(EXERCISE):
Return the stretch from "In this article" through "in your workflow." in the article on using GitHub with R, copied word for word.

(EXCERPTED TEXT):

Site icon R-bloggers

GitHub With R

[This article was first published on R on The Data Behind the Story, and kindly contributed to R-bloggers]. (You can report issue about the content on this page here)
Want to share your content on R-bloggers? click here if you have a blog, or here if you don't.

Countless times, while working on a project I had to copy a file and save it with a suffix like _v1, _v2 or _my_name. It was almost always because the file was saved on a shared drive, multiple people were working on it and someone else had the file opened when I started working. This is where GitHub comes to rescue.


In this article I would like to discuss a new way to organise your personal or team projects as a data analyst by integrating GitHub in your workflow.

My main focus will be to show you how you can integrate GitHub with your R projects, however I will explain broadly how GitHub works and what are the main advantages of integrating it in all your projects, not just the R related ones.

You might ask yourself what is GitHub and why use it?

Let me exemplify some situations that happened to me more than once and see if you can relate, and then we can discuss GitHub.

Times when GitHub would have been useful

Countless times, while working on a project I had to copy a file and save it with a suffix like _v1, _v2 or _my_name. It was almost always because the file was saved on a shared drive, multiple people were working on it and someone else had the file opened when I started working.

(SUPPLIED INFORMATION):

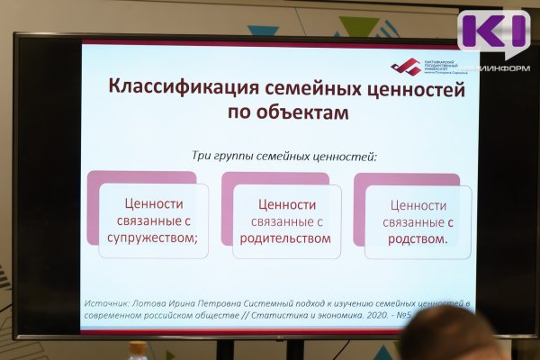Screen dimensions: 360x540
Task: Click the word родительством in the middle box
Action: click(286, 238)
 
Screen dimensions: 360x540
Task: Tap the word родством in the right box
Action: click(418, 238)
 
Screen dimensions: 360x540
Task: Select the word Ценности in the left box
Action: click(153, 204)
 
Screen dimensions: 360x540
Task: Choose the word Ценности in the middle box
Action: click(286, 204)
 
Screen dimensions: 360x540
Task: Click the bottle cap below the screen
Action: click(138, 347)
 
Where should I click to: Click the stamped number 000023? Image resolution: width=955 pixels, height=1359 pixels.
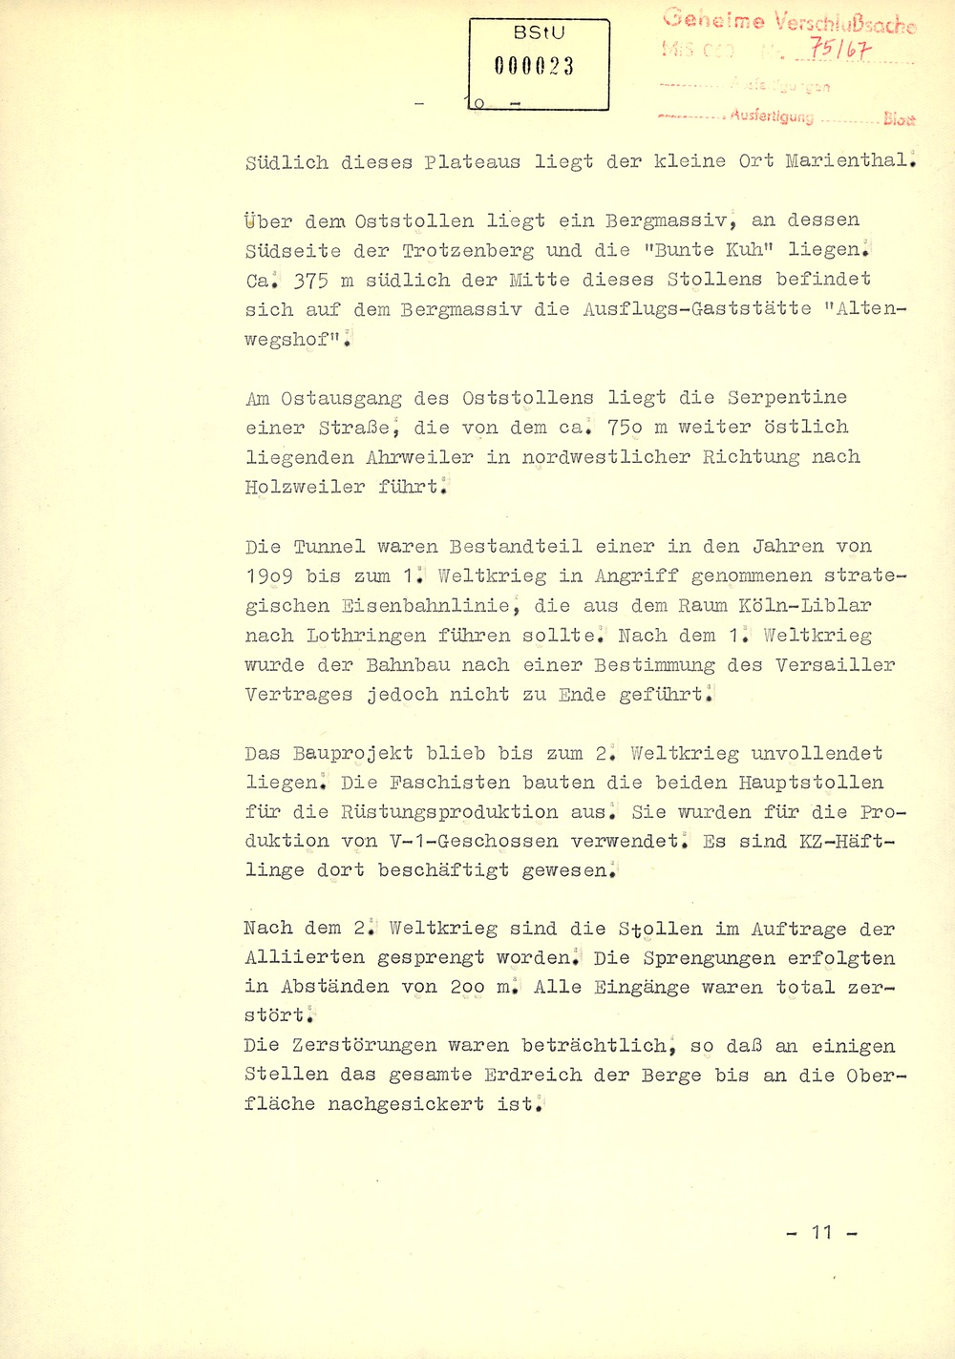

(EXERCISE ANSWER):
In this article I would like to discuss a new way to organise your personal or team projects as a data analyst by integrating GitHub in your workflow.